## ACTIVITY
Look for the word "Task" in the material below. Copy each line that has it.

## DATASET EXTRACT
================

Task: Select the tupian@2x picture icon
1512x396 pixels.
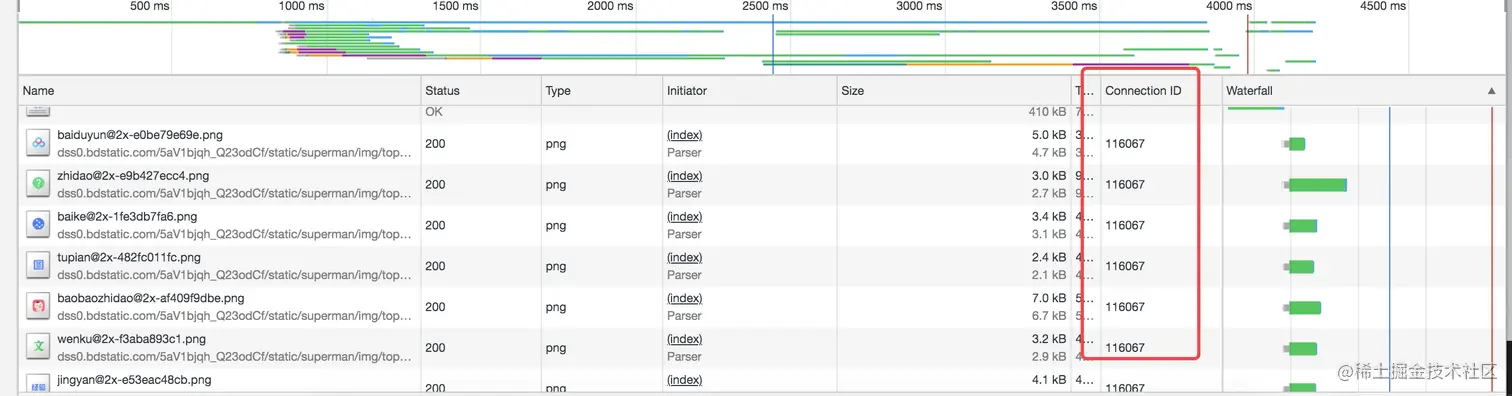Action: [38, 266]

================

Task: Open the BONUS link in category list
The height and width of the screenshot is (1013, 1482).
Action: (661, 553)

================

## ANSWER
Task: Select the tupian@2x picture icon
Task: Open the BONUS link in category list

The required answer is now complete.